## WORK TO DO:
Report every one of the lines below that contains the string "This". Case counts.

+++ STORED RECORDS

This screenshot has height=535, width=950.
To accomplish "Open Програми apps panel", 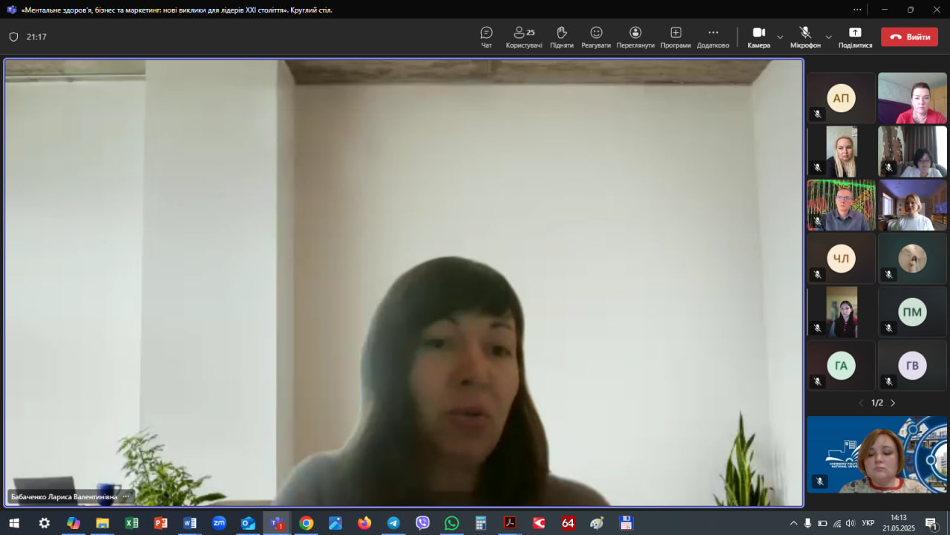I will pos(675,37).
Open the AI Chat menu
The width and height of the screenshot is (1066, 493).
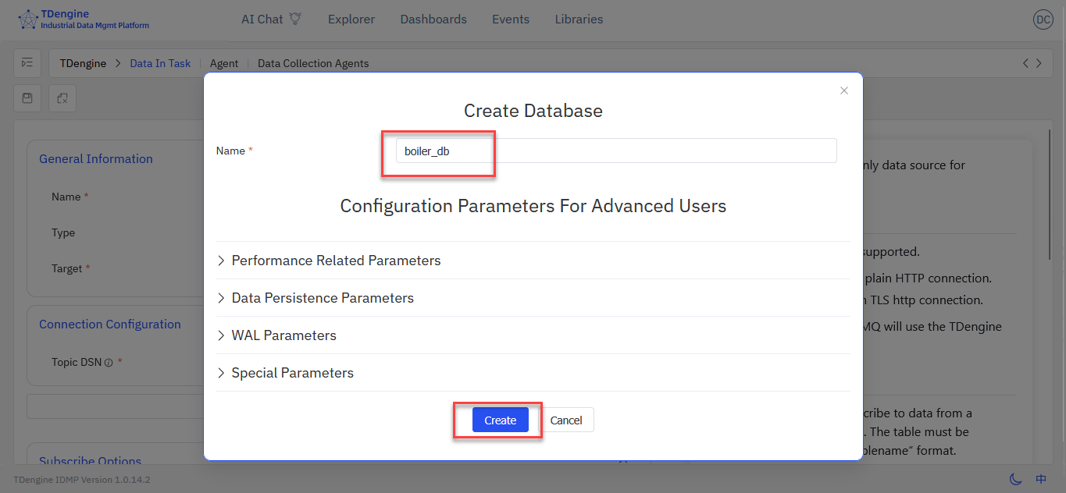click(x=270, y=20)
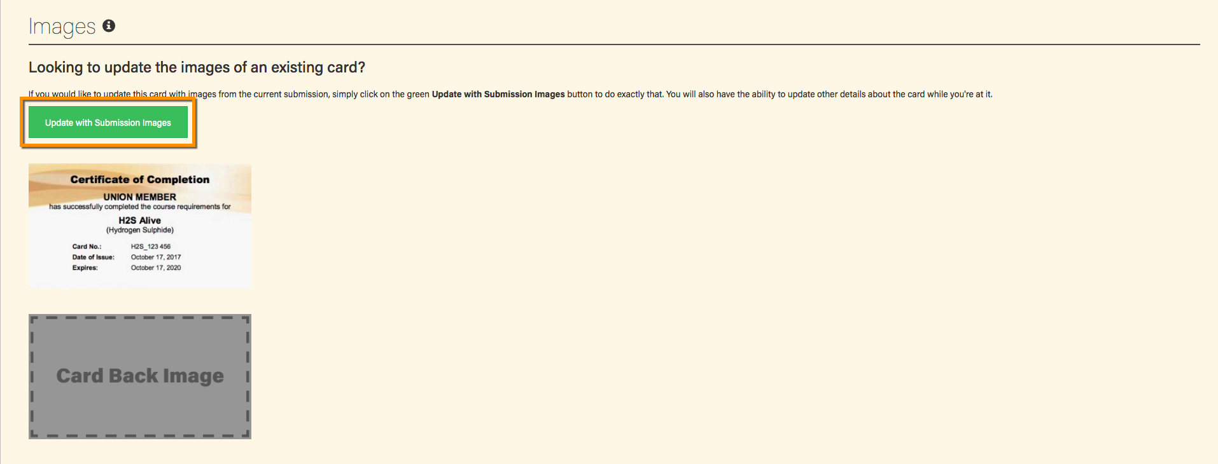Click the instruction paragraph about current submission

510,94
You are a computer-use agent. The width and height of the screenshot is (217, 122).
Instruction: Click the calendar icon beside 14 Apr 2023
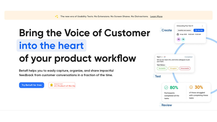point(178,34)
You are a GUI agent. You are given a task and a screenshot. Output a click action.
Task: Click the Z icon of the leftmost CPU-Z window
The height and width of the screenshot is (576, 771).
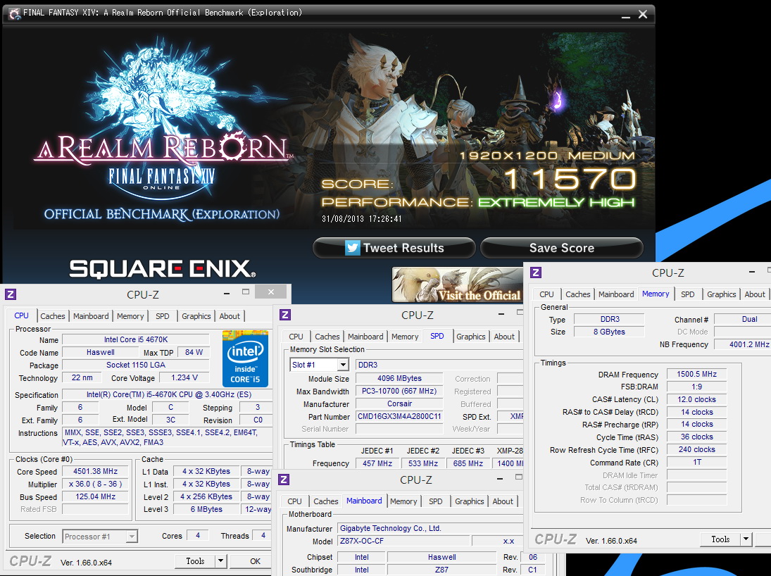(x=11, y=294)
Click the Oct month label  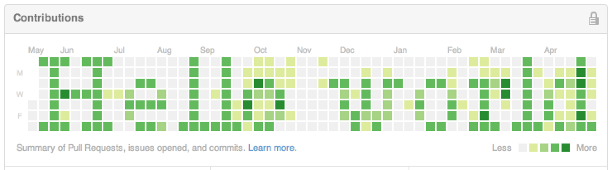coord(260,50)
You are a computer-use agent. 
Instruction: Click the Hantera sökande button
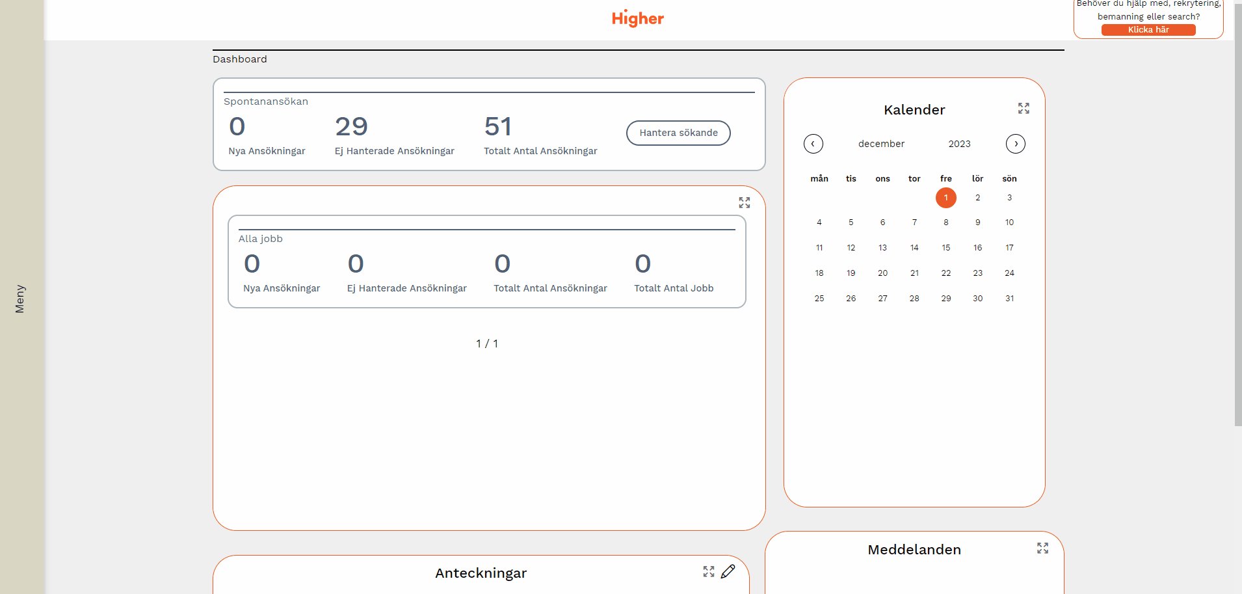point(678,133)
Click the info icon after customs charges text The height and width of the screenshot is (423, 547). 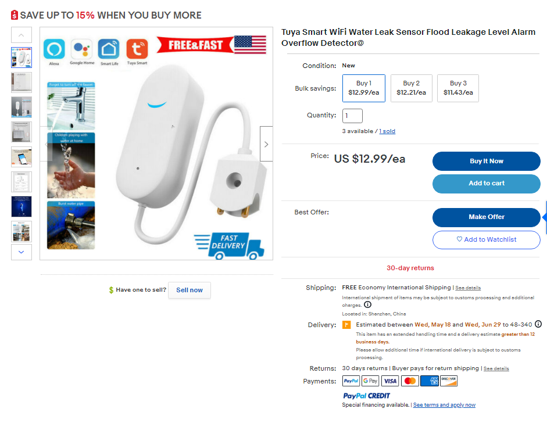367,304
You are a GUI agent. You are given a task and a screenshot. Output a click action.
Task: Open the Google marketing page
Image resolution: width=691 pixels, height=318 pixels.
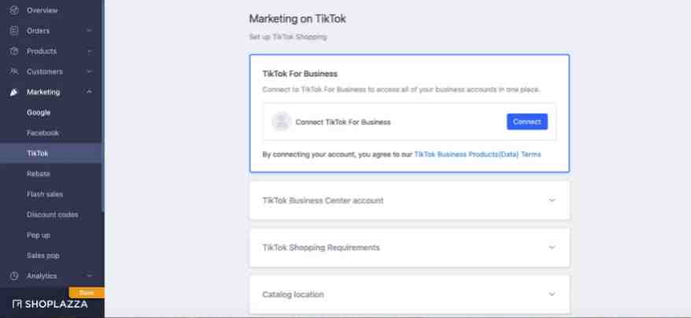click(39, 113)
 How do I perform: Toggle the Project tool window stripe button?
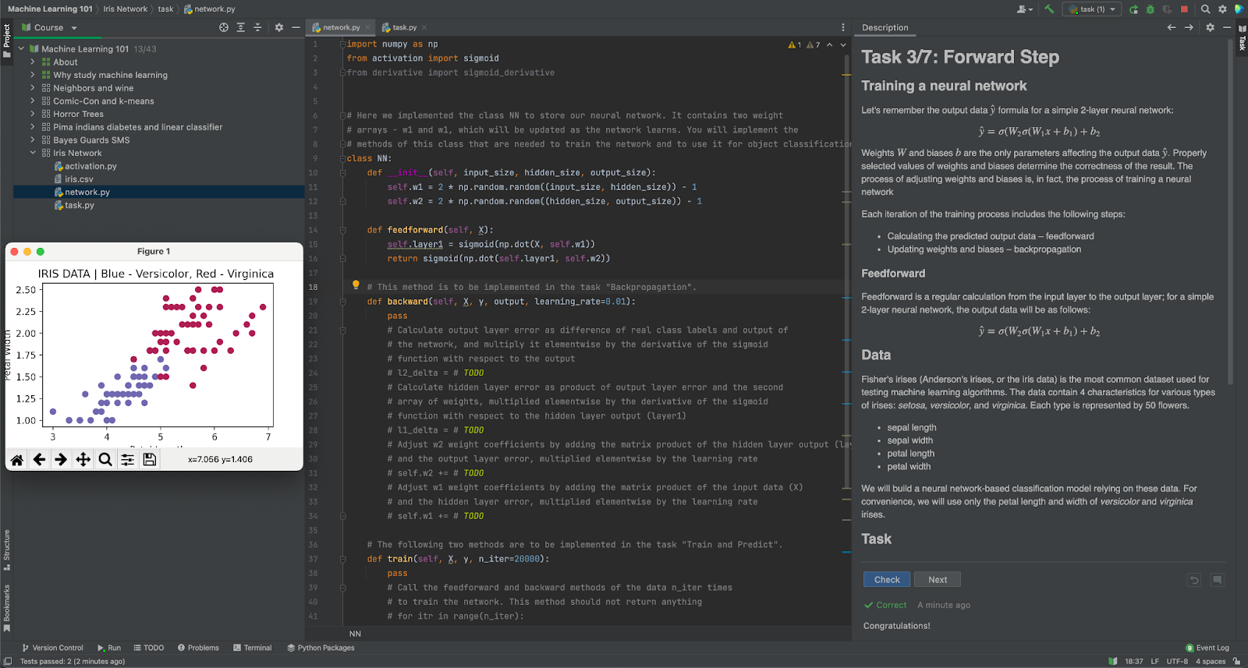[7, 41]
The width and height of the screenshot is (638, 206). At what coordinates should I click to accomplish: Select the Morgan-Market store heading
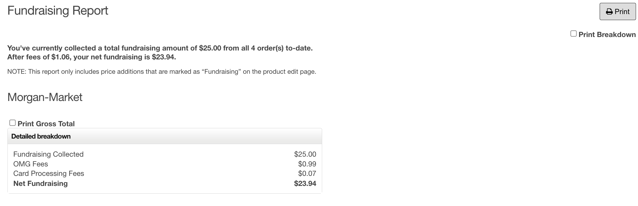click(x=45, y=97)
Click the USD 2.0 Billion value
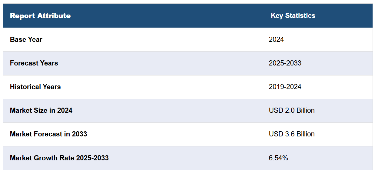The image size is (375, 174). coord(292,110)
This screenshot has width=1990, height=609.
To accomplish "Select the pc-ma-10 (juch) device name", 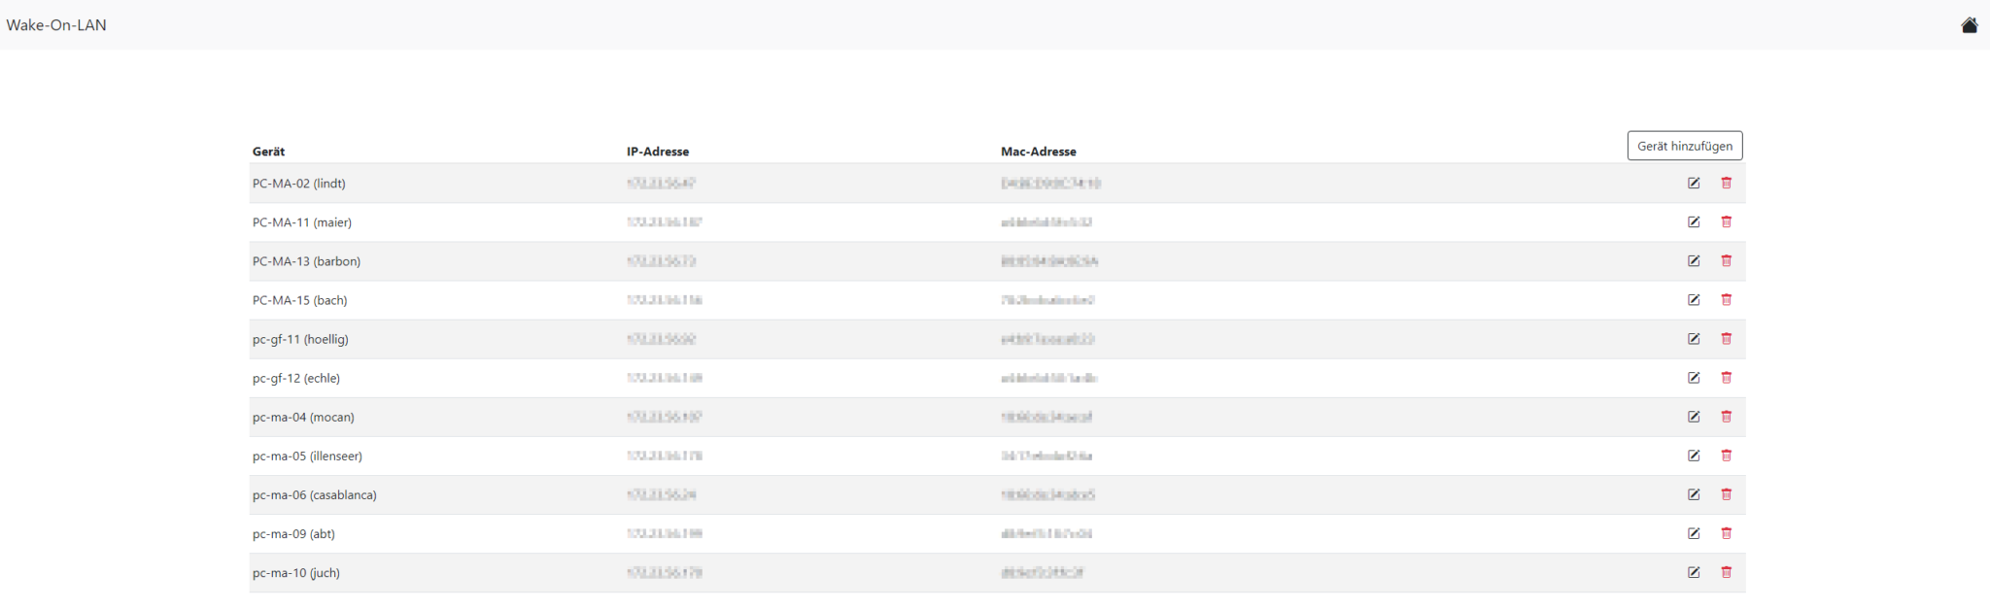I will (x=296, y=573).
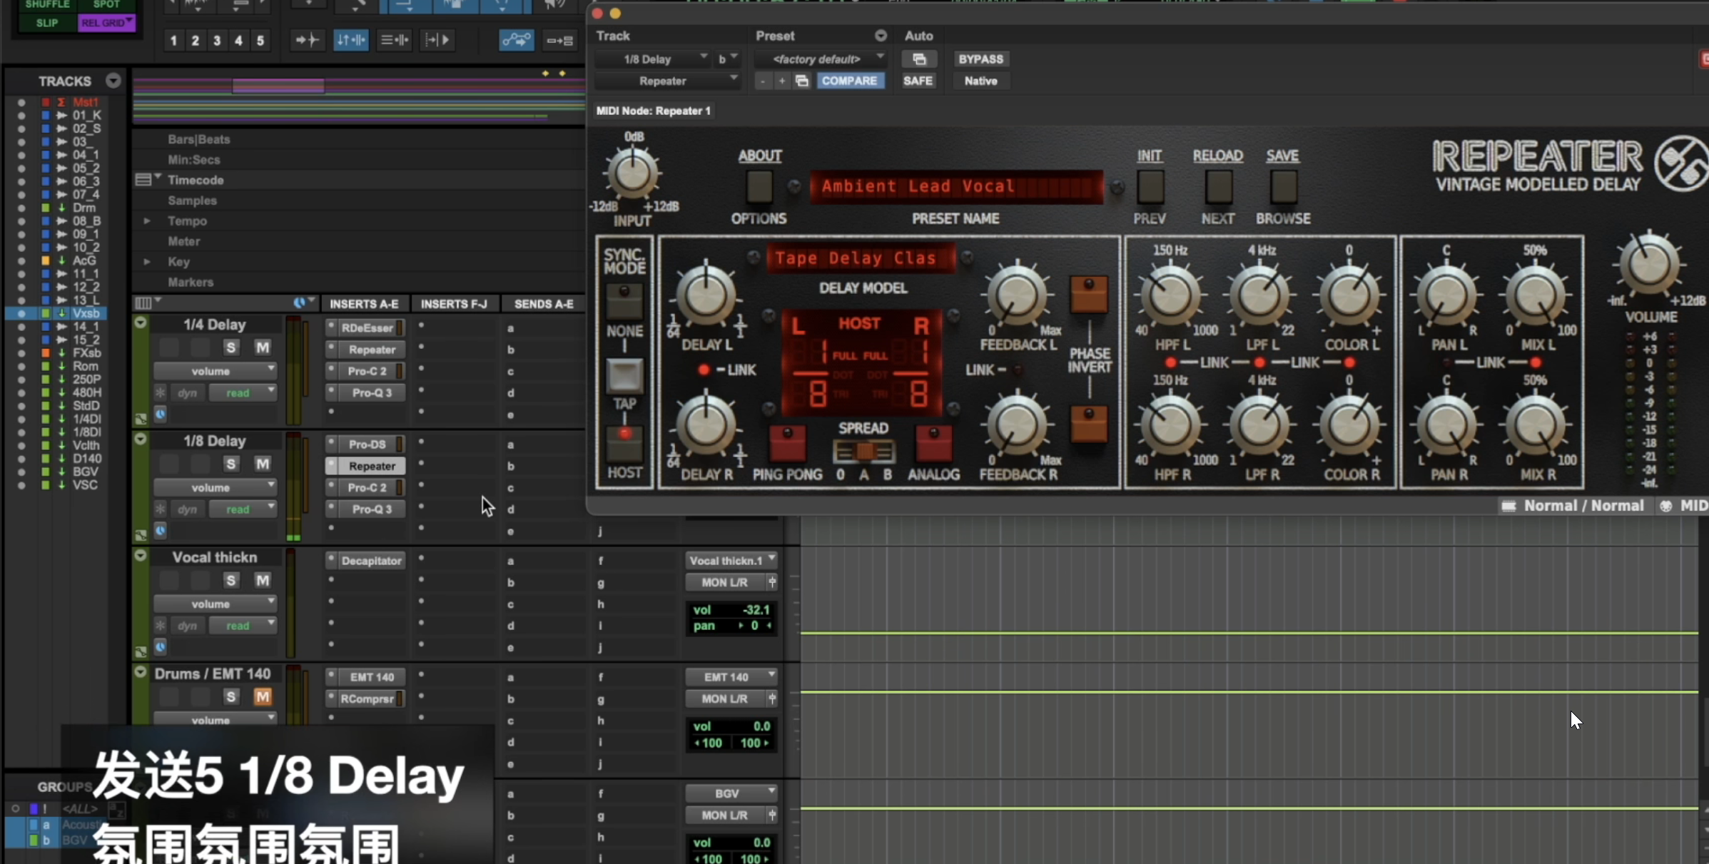The height and width of the screenshot is (864, 1709).
Task: Toggle the Delay L/R LINK indicator
Action: pos(704,370)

++++++

## ANSWER FOR THE TASK:
This screenshot has height=535, width=950.
This screenshot has width=1990, height=609.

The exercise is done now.